After Kuwait, it wasn't long until I was on the road again. This time I travelled to California where I did a mini road trip to look at some museum specimens for one of my dissertation projects. I visited three museum on my trip, starting with Scripps Institute of Oceanography, where I was lucky enough to visit the exact day that a giant school of anchovies (the largest in 30 years) was passing in front of the pier. This was an awesome sight to see. From there I drove up to San Francisco and visited the California Academy of Sciences, where I also got to catch up with some of my old lab members from the Rocha lab. I also managed to squeeze in a couple of kelp forest dives while I was in Northern California, which is a bit colder than the usual dives I do. From there I made my way back to southern California and made one last stop at the Los Angeles County Natural History Museum. Overall I got to examine more than enough samples of the Prionurus surgeonfishes that I was interested in, and it was a fun trip. A big thanks to Dr. Phil Hastings and H.J. Walker at Scripps, Dr. Luiz Rocha and David Catania at CAS, and Dr.

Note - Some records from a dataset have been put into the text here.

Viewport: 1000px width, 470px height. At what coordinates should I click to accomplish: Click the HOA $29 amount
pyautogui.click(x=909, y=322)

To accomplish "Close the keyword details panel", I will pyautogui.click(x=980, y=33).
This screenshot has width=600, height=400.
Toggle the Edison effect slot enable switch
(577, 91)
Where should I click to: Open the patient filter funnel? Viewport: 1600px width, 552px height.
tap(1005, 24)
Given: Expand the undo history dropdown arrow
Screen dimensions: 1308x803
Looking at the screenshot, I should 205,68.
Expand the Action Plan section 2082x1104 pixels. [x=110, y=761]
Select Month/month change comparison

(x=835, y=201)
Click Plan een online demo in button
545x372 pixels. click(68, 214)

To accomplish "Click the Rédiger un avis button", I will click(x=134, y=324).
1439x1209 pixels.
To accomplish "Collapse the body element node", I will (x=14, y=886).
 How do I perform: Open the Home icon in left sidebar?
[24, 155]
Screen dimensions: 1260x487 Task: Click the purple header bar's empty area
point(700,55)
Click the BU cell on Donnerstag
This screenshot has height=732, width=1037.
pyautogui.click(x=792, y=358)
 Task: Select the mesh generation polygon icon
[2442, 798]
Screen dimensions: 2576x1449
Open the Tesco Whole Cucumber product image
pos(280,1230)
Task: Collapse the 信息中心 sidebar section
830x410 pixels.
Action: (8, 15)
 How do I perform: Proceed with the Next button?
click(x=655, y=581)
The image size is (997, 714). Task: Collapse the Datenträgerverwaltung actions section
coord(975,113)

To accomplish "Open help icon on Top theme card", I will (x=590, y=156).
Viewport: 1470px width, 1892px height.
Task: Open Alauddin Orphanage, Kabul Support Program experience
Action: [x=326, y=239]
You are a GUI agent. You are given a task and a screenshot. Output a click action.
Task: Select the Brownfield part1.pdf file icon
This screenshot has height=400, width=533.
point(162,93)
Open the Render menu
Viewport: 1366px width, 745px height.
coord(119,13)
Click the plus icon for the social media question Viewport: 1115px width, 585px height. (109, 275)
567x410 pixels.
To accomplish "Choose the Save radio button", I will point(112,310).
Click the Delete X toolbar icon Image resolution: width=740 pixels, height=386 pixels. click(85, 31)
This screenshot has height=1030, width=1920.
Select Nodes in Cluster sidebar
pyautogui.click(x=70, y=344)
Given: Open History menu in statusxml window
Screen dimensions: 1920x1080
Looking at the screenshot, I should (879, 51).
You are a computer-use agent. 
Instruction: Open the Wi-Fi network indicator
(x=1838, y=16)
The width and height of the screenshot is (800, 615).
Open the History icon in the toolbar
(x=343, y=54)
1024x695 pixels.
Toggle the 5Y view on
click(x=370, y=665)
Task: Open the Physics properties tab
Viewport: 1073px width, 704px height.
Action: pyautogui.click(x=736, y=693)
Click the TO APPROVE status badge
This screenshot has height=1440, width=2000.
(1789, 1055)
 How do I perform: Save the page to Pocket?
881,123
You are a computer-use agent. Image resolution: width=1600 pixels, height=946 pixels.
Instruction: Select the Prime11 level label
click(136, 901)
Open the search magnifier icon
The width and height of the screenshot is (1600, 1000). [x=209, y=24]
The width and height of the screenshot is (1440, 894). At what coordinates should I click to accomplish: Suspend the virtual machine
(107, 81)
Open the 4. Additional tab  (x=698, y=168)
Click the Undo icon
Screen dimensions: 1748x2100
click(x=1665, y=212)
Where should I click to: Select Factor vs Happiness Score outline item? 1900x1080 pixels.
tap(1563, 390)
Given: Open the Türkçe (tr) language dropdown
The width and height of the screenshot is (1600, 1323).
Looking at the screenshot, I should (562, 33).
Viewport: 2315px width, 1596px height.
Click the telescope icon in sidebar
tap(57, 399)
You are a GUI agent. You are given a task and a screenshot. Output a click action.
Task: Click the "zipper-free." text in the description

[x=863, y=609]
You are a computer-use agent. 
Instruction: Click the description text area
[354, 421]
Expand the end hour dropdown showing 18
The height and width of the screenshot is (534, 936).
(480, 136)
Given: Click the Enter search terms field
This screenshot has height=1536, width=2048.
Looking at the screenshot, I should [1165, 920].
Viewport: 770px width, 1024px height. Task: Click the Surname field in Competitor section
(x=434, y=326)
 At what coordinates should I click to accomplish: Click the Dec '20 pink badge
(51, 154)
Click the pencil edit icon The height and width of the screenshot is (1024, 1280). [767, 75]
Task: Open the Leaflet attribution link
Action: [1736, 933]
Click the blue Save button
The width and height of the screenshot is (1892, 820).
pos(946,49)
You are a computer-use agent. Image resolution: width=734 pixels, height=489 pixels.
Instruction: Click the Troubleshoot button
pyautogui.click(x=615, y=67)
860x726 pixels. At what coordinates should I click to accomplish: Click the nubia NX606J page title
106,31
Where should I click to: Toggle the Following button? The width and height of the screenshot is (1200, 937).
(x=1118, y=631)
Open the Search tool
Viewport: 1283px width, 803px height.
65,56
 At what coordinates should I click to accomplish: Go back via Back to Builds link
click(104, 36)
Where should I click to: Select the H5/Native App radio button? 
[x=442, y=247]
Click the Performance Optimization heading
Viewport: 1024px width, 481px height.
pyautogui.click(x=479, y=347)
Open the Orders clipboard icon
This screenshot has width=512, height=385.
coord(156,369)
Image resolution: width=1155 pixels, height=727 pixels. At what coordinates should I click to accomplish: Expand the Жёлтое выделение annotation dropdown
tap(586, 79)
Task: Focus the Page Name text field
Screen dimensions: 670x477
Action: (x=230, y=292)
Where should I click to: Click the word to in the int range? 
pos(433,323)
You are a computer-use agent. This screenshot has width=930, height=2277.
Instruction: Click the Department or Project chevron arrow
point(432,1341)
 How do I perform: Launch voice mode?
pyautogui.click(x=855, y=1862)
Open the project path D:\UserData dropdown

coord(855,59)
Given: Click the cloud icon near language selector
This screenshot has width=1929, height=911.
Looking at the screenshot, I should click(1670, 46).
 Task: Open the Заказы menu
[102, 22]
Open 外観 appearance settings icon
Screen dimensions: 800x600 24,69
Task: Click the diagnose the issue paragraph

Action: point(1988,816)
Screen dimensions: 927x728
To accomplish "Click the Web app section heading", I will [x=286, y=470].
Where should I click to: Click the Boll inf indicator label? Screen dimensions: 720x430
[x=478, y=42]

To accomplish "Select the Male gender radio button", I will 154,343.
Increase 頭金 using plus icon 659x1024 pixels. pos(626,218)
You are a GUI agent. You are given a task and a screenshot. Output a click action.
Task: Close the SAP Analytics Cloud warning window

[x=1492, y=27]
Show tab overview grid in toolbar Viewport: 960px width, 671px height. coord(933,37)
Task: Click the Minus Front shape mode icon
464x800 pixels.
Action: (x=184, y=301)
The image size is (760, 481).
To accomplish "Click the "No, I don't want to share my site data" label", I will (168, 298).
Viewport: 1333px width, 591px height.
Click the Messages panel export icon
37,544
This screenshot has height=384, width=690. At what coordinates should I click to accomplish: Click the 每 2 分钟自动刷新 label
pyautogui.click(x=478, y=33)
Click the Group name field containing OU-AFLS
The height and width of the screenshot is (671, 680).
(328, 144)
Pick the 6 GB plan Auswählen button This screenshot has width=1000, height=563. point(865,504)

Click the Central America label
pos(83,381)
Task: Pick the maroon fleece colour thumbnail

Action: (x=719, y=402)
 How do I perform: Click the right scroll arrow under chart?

Christine Thacker and Rick Feeney at LACM, for without all of their assistance and permission to look at the collections this trip would not have been possible. My summer travels ended with the 2014 JIMH meeting in Chattanooga, TN. There were a ton a great talks at this years meeting, and I'm excited to see some of the publications that will come out from them. In the end it was a busy, but extremely fun and productive summer, and I look forward to more traveling in the future.